SOURCE MATERIAL Start Marker

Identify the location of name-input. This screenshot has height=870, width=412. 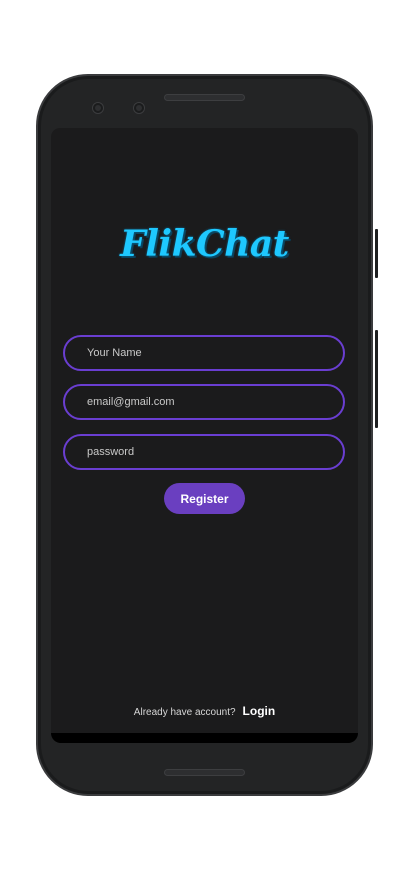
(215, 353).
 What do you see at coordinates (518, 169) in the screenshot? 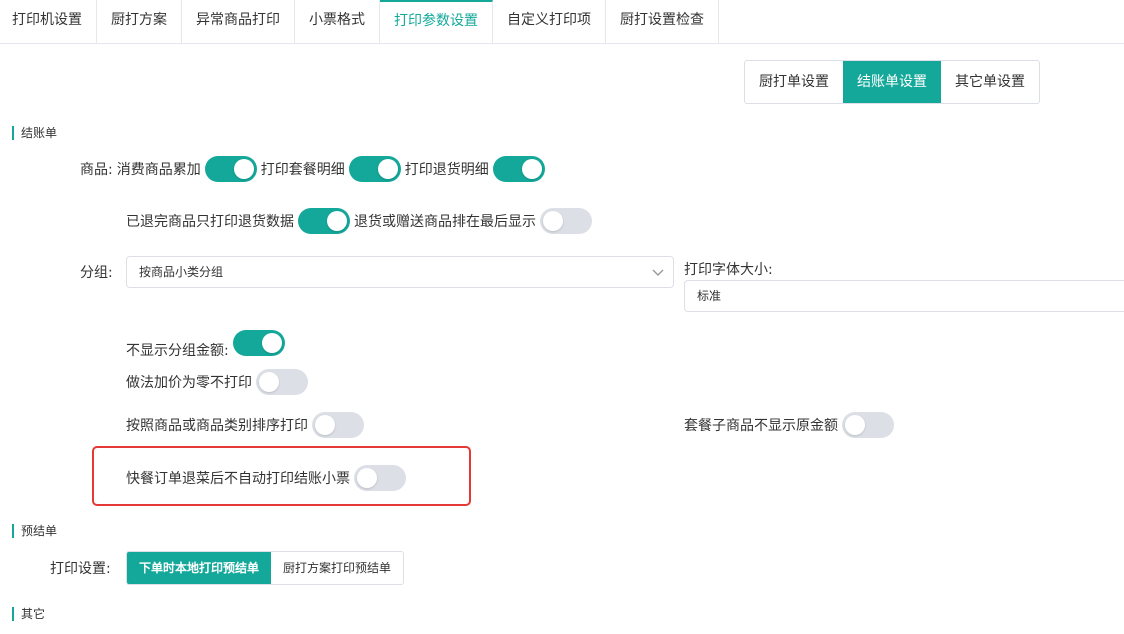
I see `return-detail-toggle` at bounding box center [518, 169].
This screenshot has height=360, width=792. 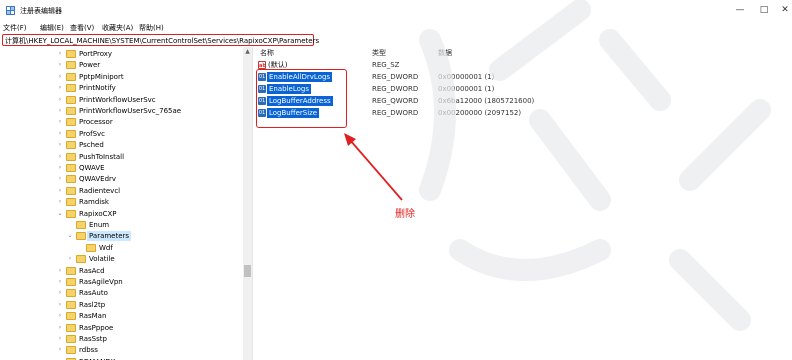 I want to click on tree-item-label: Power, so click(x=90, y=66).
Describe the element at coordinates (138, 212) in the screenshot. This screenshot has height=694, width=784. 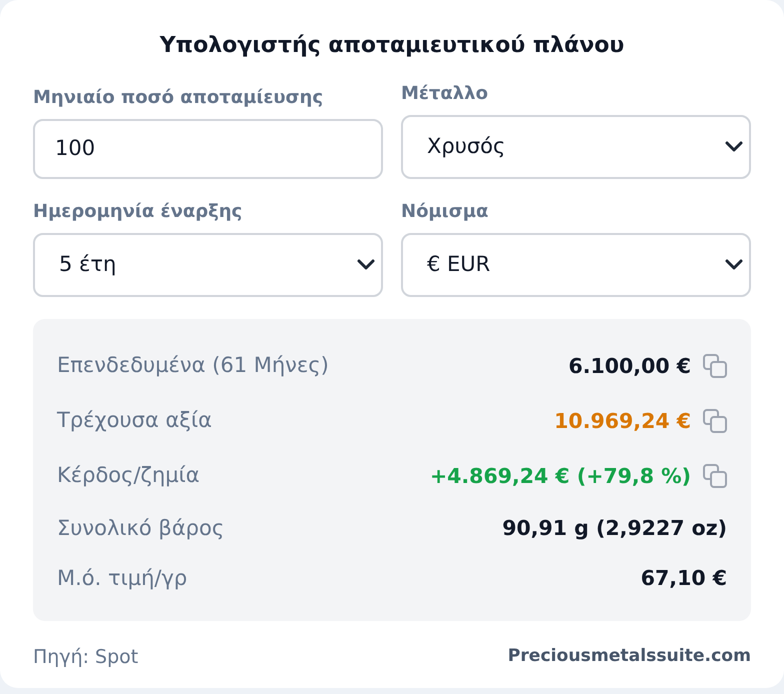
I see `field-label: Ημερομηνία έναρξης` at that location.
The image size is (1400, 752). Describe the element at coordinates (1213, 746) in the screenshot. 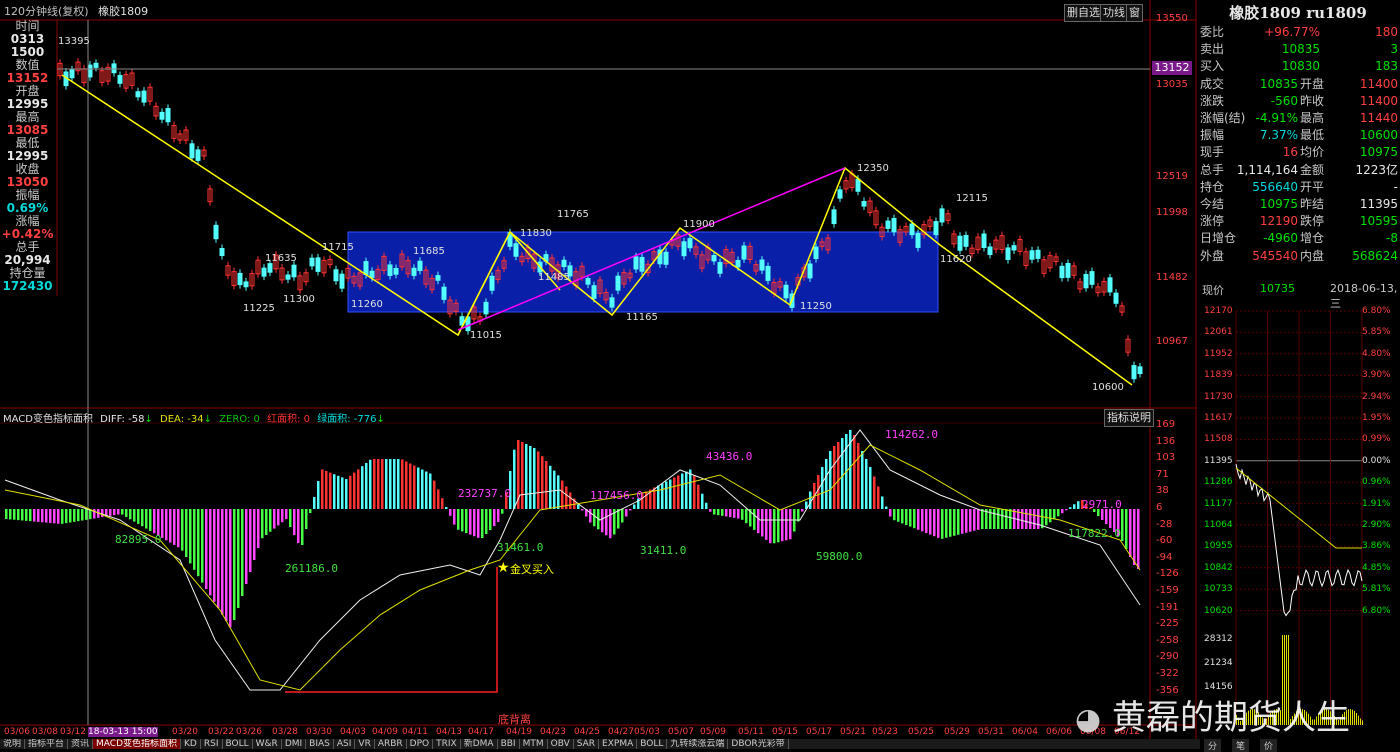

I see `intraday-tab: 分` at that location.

SOURCE MATERIAL End Marker
SOURCE MATERIAL Start Marker

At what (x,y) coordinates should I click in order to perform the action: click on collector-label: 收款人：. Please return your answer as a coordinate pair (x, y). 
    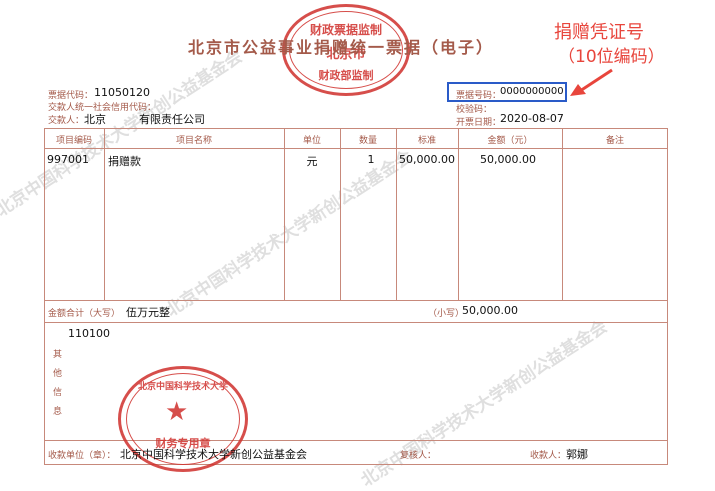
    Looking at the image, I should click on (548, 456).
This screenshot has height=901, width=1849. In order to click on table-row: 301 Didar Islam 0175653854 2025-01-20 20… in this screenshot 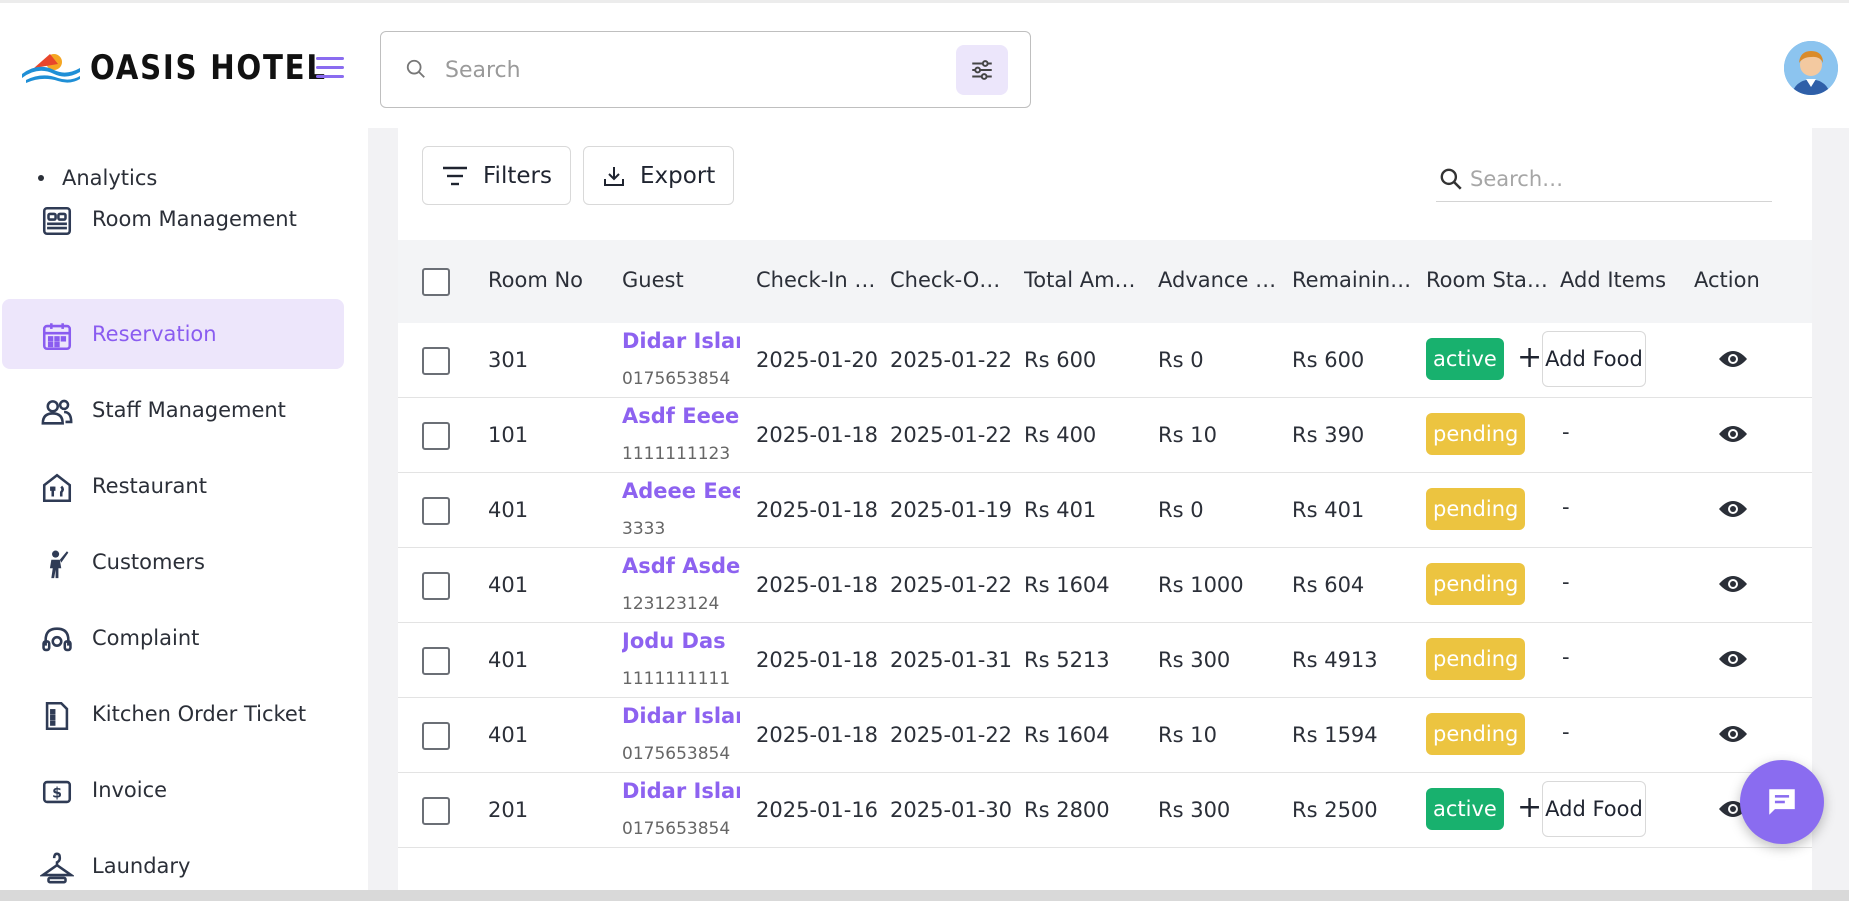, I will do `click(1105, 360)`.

SOURCE MATERIAL End Marker

### [EXERCISE GOAL]
List each line in the data above that contains the word "should". Case counts.

### [REPLY]
At what (x,y) coordinates should I click in order to perform the action: click on collector-label: 收款人：. Please return your answer as a coordinate pair (x, y). 
    Looking at the image, I should click on (548, 456).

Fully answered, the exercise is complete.